• Exercise requirements: For this task, copy the data that follows exactly, keeping every character.

----- Available data -----

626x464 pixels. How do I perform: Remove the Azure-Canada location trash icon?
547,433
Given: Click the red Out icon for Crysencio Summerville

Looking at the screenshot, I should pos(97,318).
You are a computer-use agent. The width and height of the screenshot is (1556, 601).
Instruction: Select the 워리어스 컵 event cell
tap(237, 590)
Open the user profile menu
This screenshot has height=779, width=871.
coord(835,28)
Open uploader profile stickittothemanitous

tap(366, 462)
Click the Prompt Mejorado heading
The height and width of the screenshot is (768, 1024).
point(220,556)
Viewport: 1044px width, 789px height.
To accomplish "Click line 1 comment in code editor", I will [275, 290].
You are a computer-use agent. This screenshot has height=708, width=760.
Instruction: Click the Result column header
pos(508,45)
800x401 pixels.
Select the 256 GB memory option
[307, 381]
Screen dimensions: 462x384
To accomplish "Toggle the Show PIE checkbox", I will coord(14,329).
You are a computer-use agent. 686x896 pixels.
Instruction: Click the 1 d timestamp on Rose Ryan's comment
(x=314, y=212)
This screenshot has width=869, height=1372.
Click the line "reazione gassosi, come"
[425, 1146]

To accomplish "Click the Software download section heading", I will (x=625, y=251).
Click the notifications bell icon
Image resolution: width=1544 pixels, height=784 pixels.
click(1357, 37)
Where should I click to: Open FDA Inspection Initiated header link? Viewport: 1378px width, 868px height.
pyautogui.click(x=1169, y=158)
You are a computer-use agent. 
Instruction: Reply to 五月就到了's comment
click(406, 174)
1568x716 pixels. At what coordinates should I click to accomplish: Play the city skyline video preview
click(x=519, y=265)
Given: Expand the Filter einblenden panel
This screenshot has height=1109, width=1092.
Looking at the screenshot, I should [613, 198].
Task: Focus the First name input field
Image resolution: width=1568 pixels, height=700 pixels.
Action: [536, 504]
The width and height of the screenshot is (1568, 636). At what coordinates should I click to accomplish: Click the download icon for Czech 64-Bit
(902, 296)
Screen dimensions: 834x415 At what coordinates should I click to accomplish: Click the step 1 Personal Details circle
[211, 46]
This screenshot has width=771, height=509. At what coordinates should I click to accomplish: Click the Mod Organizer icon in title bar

-----

• Finished exercise:
626x464 pixels. How do I perform: Remove the Azure-Canada location trash icon?
547,433
Given: Click the red Out icon for Crysencio Summerville

Looking at the screenshot, I should pos(97,318).
You are a computer-use agent. The width and height of the screenshot is (1556, 601).
Instruction: Select the 워리어스 컵 event cell
tap(237, 590)
Open the user profile menu
This screenshot has height=779, width=871.
coord(835,28)
Open uploader profile stickittothemanitous

tap(366, 462)
Click the Prompt Mejorado heading
The height and width of the screenshot is (768, 1024).
point(220,556)
Viewport: 1044px width, 789px height.
To accomplish "Click line 1 comment in code editor", I will [275, 290].
You are a computer-use agent. This screenshot has height=708, width=760.
Instruction: Click the Result column header
pos(508,45)
800x401 pixels.
Select the 256 GB memory option
[307, 381]
Screen dimensions: 462x384
To accomplish "Toggle the Show PIE checkbox", I will coord(14,329).
You are a computer-use agent. 686x896 pixels.
Instruction: Click the 1 d timestamp on Rose Ryan's comment
(x=314, y=212)
This screenshot has width=869, height=1372.
Click the line "reazione gassosi, come"
[425, 1146]

To accomplish "Click the Software download section heading", I will (x=625, y=251).
Click the notifications bell icon
Image resolution: width=1544 pixels, height=784 pixels.
click(1357, 37)
Where should I click to: Open FDA Inspection Initiated header link? Viewport: 1378px width, 868px height.
pyautogui.click(x=1169, y=158)
You are a computer-use agent. 
Instruction: Reply to 五月就到了's comment
click(406, 174)
1568x716 pixels. At what coordinates should I click to accomplish: Play the city skyline video preview
click(x=519, y=265)
Given: Expand the Filter einblenden panel
This screenshot has height=1109, width=1092.
Looking at the screenshot, I should [613, 198].
Task: Focus the First name input field
Image resolution: width=1568 pixels, height=700 pixels.
Action: [536, 504]
The width and height of the screenshot is (1568, 636). At what coordinates should I click to accomplish: Click the download icon for Czech 64-Bit
(902, 296)
Screen dimensions: 834x415 At what coordinates should I click to accomplish: Click the step 1 Personal Details circle
[211, 46]
This screenshot has width=771, height=509. At what coordinates should I click to accomplish: Click the Mod Organizer icon in title bar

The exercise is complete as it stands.